◆ Data for the task:
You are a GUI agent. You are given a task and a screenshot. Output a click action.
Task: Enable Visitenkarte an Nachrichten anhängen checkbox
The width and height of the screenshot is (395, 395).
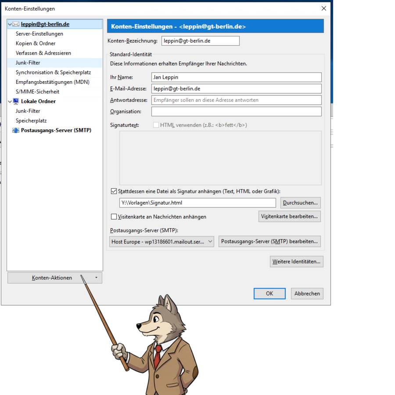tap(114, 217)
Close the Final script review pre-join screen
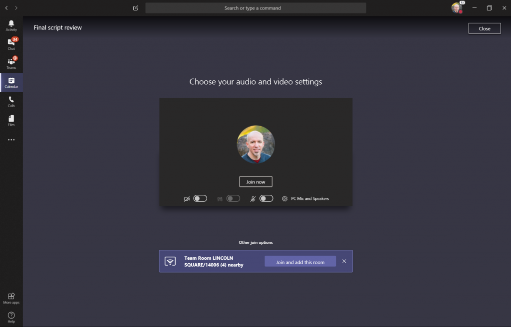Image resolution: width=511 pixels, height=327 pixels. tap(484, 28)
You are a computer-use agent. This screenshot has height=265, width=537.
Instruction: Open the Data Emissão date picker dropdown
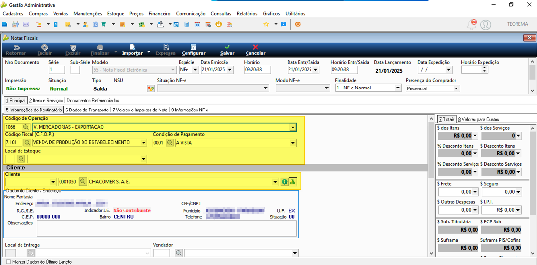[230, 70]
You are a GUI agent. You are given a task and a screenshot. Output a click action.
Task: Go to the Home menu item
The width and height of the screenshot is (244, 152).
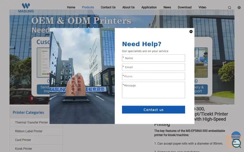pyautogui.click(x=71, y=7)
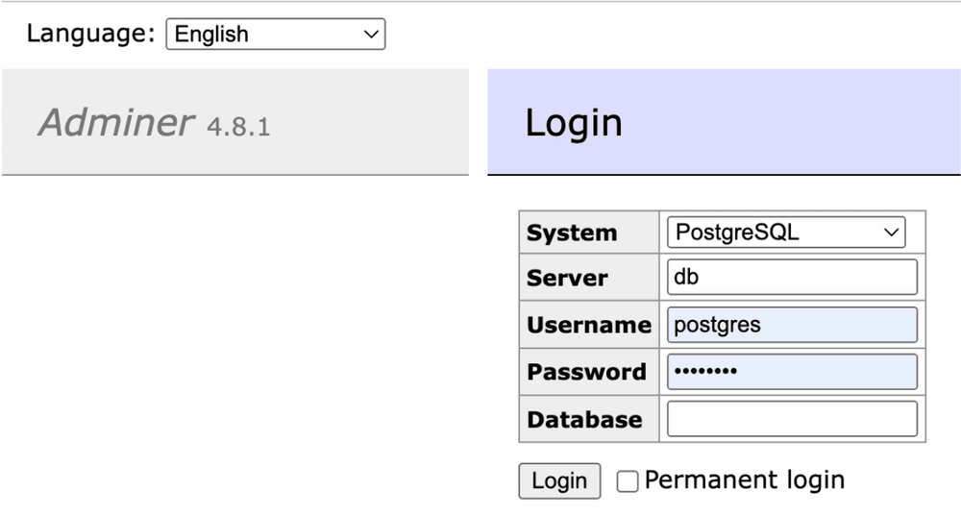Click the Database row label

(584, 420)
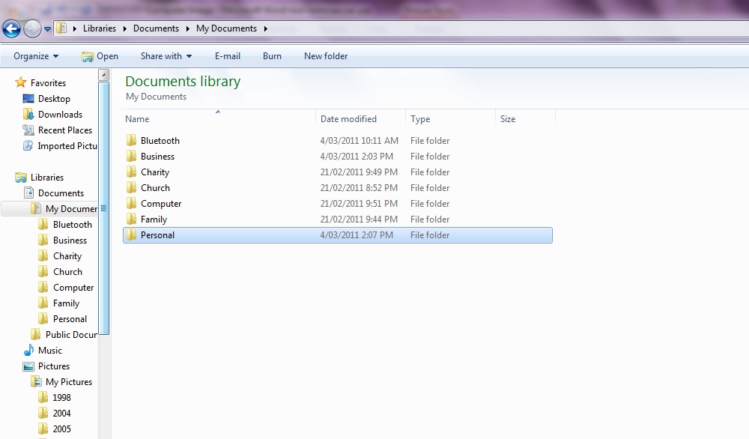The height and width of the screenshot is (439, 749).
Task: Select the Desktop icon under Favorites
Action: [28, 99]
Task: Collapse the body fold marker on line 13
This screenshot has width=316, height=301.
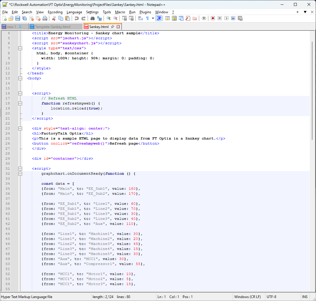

◆ Task to carry out: Search the entries above for the word "This" and copy each line where it appears.

◆ The completed task:
You are a computer-use agent. This screenshot has height=265, width=537.
This screenshot has width=316, height=301.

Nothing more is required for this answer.